Byers: I mean, it's good, it's great. It's like endless stream of information, every piece of breaking news you want. But it's not a great place to articulate points.

Mosseri: Yeah.

Byers: It's not like a podcast. You can't ramble on Twitter and not get in trouble--

Mosseri: You cannot ramble.

Byers: Yeah--

Mosseri: You can ramble on Twitter.

Byers: Yeah.

Mosseri: It doesn't usually end well--

Byers: That's right. That's right.

Mosseri: I think what's good for my side is it's good to show up on someone else's turf, so to speak.

Byers: Uh-huh (AFFIRM)--

Mosseri: I literally feel like, when I talk to a journalist on Twitter, whether it's in public or in a DM, I'm--

Byers: It's an away game.

Mosseri: Yeah. Exactly. I'm goin' to their house.

Byers: Yeah.

Mosseri: And that's good. I think that's a good thing. I think it shows some humility on my side. But it's also just practical. And I think you have better conversations there. But the reason why I venture into the dark negative place that is my personal Twitter feed is because I really believe that reasonable people can disagree on a lot of contentious decisions, but if you really care, you need to acknowledge that all of these things have trade-offs.

And I bring that up because privacy, I'm actually really glad that people are becoming more savvy to how important privacy is and how important data is. I actually think Facebook and Instagram do a lot here now. We didn't used to. But now that data you're talking about, that data, you know, over on the web about where you might go. It's based on ads, tracking pixels. You can now go on Facebook and your ad preferences and you can see, like, who is targeting you based on that data. You can opt of letting us use that--

Byers: Uh-huh (AFFIRM).

Mosseri: You can see who's actually brokering data.

Byers: Yeah.

Mosseri: Behind the scenes on this.

Byers: This, I will just say, is one of the great examples of, like, years and years of clamoring for, like, stop. Like, give us more transparency. Stop tracking us so much, yada, yada, yada. And then, like, okay, here are your options. Here, you can go, you can see it all. And people are like, ah, I'm good, just keep giving me the content.

Mosseri: Yeah, yeah--

Byers: You know what I mean?

Mosseri: It's tough. Well, because it's complicated and there are trade offs here. But this is my whole point is if, you know, that data helps people make more relevant experiences. Netflix knows what you watched to the end and what you bounced after two minutes and they're gonna give you better recommendations next time.

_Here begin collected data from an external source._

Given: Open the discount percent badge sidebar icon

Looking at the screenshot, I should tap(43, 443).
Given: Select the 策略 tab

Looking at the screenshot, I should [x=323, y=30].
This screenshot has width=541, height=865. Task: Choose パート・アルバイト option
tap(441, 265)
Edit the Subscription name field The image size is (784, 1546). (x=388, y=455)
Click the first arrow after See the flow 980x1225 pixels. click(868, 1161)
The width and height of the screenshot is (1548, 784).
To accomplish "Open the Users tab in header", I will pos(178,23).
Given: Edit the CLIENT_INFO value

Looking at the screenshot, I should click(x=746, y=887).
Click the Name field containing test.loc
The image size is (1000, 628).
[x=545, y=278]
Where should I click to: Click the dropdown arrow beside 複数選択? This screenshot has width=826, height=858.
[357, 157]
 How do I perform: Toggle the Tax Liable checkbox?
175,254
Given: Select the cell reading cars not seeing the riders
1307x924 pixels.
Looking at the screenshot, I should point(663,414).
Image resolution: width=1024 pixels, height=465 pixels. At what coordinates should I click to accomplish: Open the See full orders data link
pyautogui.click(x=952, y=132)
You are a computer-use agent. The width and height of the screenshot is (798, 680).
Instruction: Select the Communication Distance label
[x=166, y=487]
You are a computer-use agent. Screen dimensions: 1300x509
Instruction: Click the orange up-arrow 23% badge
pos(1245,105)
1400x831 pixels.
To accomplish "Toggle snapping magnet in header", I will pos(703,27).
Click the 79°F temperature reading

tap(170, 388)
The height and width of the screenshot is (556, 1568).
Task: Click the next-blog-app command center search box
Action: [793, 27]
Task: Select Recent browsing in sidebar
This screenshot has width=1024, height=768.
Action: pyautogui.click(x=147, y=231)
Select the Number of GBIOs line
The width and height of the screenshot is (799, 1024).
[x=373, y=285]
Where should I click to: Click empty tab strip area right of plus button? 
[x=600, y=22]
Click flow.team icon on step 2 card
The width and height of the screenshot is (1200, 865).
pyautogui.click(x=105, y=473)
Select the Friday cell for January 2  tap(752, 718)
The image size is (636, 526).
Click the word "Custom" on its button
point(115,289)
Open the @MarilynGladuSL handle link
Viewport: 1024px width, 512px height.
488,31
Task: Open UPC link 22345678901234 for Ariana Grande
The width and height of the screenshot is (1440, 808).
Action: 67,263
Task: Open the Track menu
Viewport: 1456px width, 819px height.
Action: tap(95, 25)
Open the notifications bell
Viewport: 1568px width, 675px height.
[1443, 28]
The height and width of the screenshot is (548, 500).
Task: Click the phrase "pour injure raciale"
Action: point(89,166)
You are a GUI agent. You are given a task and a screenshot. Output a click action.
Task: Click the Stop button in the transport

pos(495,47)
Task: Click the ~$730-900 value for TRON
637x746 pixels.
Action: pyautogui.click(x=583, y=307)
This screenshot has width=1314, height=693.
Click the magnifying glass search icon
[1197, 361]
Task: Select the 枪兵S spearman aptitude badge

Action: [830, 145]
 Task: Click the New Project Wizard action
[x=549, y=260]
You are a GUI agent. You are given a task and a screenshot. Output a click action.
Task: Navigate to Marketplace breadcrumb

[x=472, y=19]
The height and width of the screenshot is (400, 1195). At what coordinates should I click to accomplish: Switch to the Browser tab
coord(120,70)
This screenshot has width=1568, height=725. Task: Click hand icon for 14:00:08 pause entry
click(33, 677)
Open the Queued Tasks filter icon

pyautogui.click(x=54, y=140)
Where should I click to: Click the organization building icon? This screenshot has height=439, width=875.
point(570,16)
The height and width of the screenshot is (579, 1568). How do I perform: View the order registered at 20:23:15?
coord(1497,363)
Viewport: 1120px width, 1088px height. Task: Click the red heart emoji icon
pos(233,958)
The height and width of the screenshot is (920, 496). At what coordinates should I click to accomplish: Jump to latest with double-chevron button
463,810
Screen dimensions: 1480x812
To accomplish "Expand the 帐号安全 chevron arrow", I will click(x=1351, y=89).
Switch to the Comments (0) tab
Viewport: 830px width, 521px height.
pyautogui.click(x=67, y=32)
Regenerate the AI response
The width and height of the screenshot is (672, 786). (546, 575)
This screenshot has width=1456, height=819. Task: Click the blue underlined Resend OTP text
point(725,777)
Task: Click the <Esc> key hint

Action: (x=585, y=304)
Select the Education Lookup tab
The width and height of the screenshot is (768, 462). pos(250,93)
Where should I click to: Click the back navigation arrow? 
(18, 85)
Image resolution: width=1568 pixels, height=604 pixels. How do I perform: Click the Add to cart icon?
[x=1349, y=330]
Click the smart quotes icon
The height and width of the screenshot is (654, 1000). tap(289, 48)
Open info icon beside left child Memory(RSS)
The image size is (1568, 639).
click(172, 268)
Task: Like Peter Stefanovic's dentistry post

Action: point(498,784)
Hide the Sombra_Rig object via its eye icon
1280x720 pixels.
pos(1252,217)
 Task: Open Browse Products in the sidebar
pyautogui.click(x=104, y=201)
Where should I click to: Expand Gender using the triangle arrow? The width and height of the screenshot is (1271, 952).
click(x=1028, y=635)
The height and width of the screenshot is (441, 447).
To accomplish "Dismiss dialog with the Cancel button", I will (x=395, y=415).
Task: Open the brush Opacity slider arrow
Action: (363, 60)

Yes, that's also in their interest. But the trick here for any company is to find the overlap of interests between a person's interests and the business interests. And for someone like us, those should be really aligned. Because fundamentally, consumers have so much more power with platforms like ours than they do with, I don't know, like, which auto body shop they go to or whatever--

Byers: Sure.

Mosseri: And they have a choice. They can vote with their feet. And so you have to optimize for the user experience. Often at the expense of the advertiser's experience or the publisher's experience or the business' experience. And so I think all of that is good and that is moving power into the consumers' hand. But again, the trade offs are always real. We're talking about data. There's a huge tension between privacy and safety.

Byers: Uh-huh (AFFIRM).

Mosseri: The less data we have access to, the harder it is to find bad guys. That's a tough one. And reasonable people can disagree on this. But reasonable people cannot pretend that there isn't a real trade off.

Byers: For sure.

Mosseri: Because, look, the world has very little tolerance for nuance. And I get that we are part of that.

Byers: Especially on Twitter.

Mosseri: Yeah. Fair. But the reality is, the tradeoffs are complicated and they're tricky. And if you're really genuine about caring about it, I think you have to embrace that reality. And then make a call and then disagree--

Byers: Sure--

Mosseri: And argue passionately. Fine.

Byers: So different trade off from the business perspective just 'cause you mentioned advertising which I just want to touch on really quick. It's a two part question. The first one is, how much can advertising be integrated into Instagram before Instagram becomes less cool? Because it just becomes too crowded with advertising?

And then I think the second question is actually, it seems to me there's so much potential which you guys have already capitalized on to just integrate advertising and content in a way that feels so seamless that often times the user doesn't know.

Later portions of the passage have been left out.